About the Krimmler Tauernhaus
The old tavern in the Achen
The Krimmler Tauernhaus is located in a picturesque site in the centre of the Krimmler Achental:
surrounded by gentle mountain pastures, dark stone pine forests and majestic mountains that touch the horizon, the Tauernhaus is a source of strength. Yet its location is by no means due to aesthetic reasons or coincidence.
As early as medieval times, the tavern, which can be traced back officially to 1389 and is probably much older, was a special place for travellers, traders and pilgrims.
Those who enter the historical Krimmler Tauernhaus experience tradition and nature as they should be: genuine and wonderfully authentic.
The traditional Krimmler Tauernhaus
The Krimmler Tauernhaus is famous well beyond the region and is a very special place for lovers of nature, mountain fans and health enthusiasts who want to leave everyday life behind them, relax, and slow down.

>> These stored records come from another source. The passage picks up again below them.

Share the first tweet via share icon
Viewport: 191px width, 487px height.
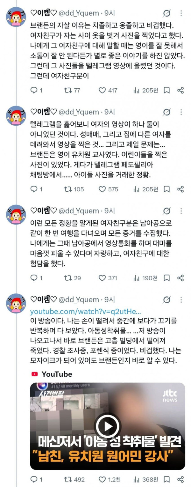(180, 90)
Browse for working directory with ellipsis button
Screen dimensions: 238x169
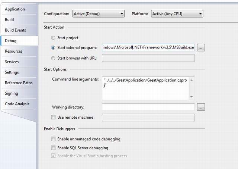[x=201, y=107]
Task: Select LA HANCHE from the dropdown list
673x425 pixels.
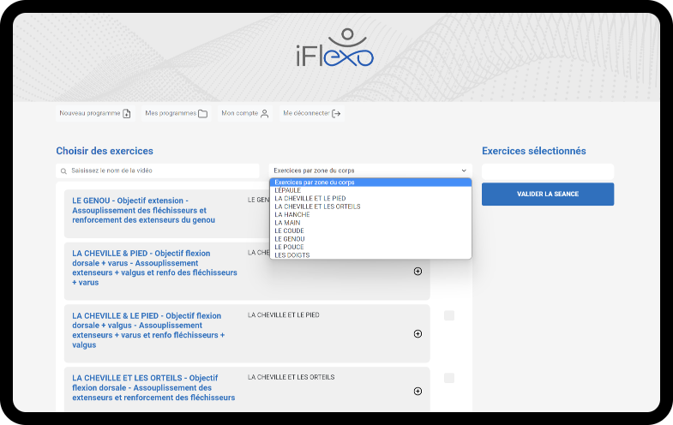Action: [x=292, y=214]
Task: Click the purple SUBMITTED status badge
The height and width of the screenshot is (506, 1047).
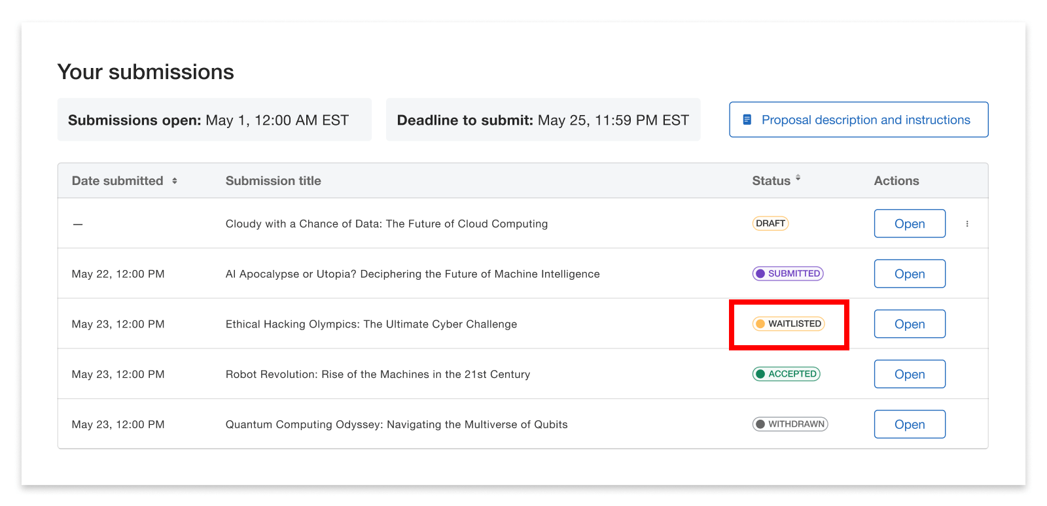Action: [788, 274]
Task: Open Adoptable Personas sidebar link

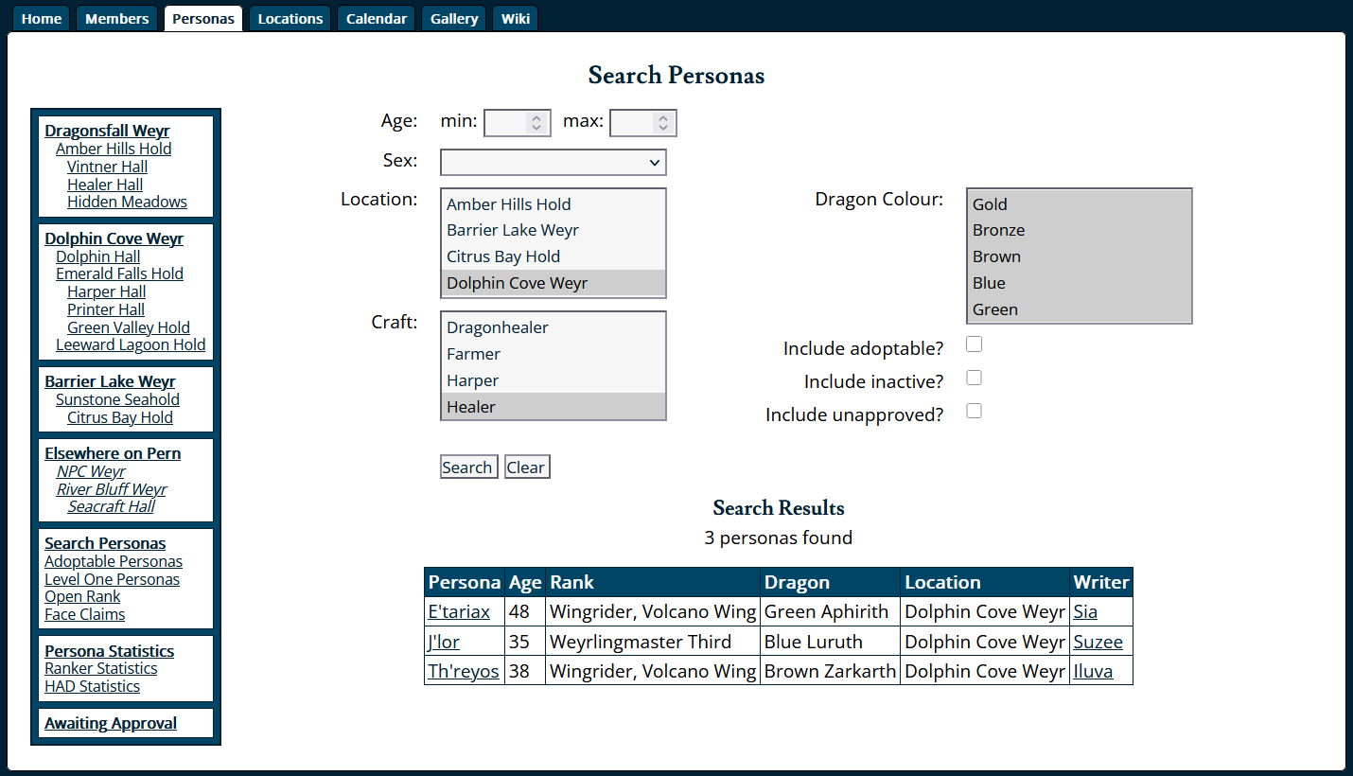Action: point(114,561)
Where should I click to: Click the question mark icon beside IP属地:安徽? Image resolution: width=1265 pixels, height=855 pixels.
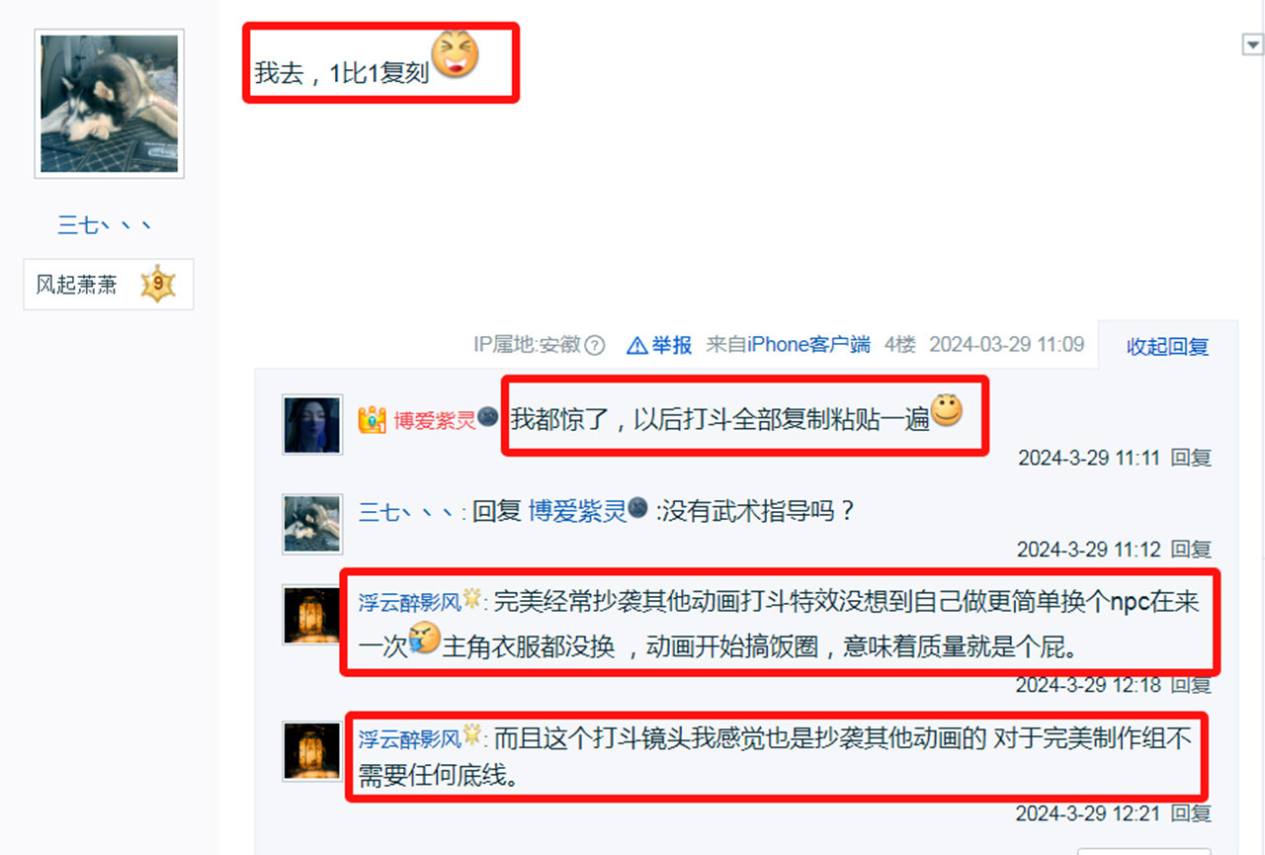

Accommodation in the Krimmler Tauernhaus
Our guests can expect friendly guestrooms with a lot of comfort for romantics, families, people with allergies or health enthusiasts, generously-sized dorms for mountaineers, cosy parlours and a large Alpine wellness area..
A house with a soul
Although it offers great comport to its visitors, the Tauernhaus has still retained its special soul: having developed historically, it combines traditional rural living comfort, natural construction materials, local craftsmanship and carefully added modern technology, to ensure a harmonious environment in which one feels at home.
About the Krimmler Tauernhaus
When Simon Geisler, the great-grandfather of Friedl Geisler, the present landlord, acquired the Tauernhaus in 1906, he worked with enormous energy to transform it into a magnificent inn. An additional upper storey offered overnight guests more room, and a meticulous conversion on the ground floor, taking pains to leave the 600 year old inn untouched, transformed the “old tavern” (“alte Taferne”) into a contemporary inn and mountain shelter. At the end of the First World War Simon Geisler modernised the Tauernhaus by building a small power station and installing overhead cables by means of which he as a National Assembly member could keep in telephone contact with the outside world at all times.
After the Second World War, when some 5,000 persecuted Jews from Eastern Europe illegally crossed the Krimml Tauern and Austria’s border with Italy to get to the Land of Israel, it was the landlady Lisl Geisler who devotedly took care of the refugees, providing them with what they desperately needed - a meal and a warm room for the night.
Until 1999 the inn was run by Adolf and Franziska Geisler. In their almost 40-year period as landlord and landlady of the Krimmler Tauernhaus, they constantly modernised and improved the Krimmler Tauernhaus and during this time a road was also built giving better access to the Tauernhaus and the pastures of the Krimml Achen Valley. Since the establishment of the National Park Hohe Tauern in 1984, the Krimmler Tauernhaus is the only farm in the national park.
In 1999 Friedl and Gundi Geisler took over the inn and farm and, with foresight and discretion, modernised the Tauernhaus with careful regard to the very individual landscape and conservation of nature and the environment. The Tauernhaus itself has been extended with great sensitivity, combining contemporary comfort with the functional character of a mountain shelter. Friedl and Gundi Geisler place particular emphasis on an extensive cuisine with regional specialities, for which to a great extent they use milk and meat produce from their own farm.
With pride and a strong sense of tradition they maintain the Krimmler Tauernhaus as a jewel steeped in the history of the Krimml Achen Valley and have an ever open door for guests, mountain walkers, mountain climbers and ski tourers in both summer and winter, welcoming them with genuine hospitality.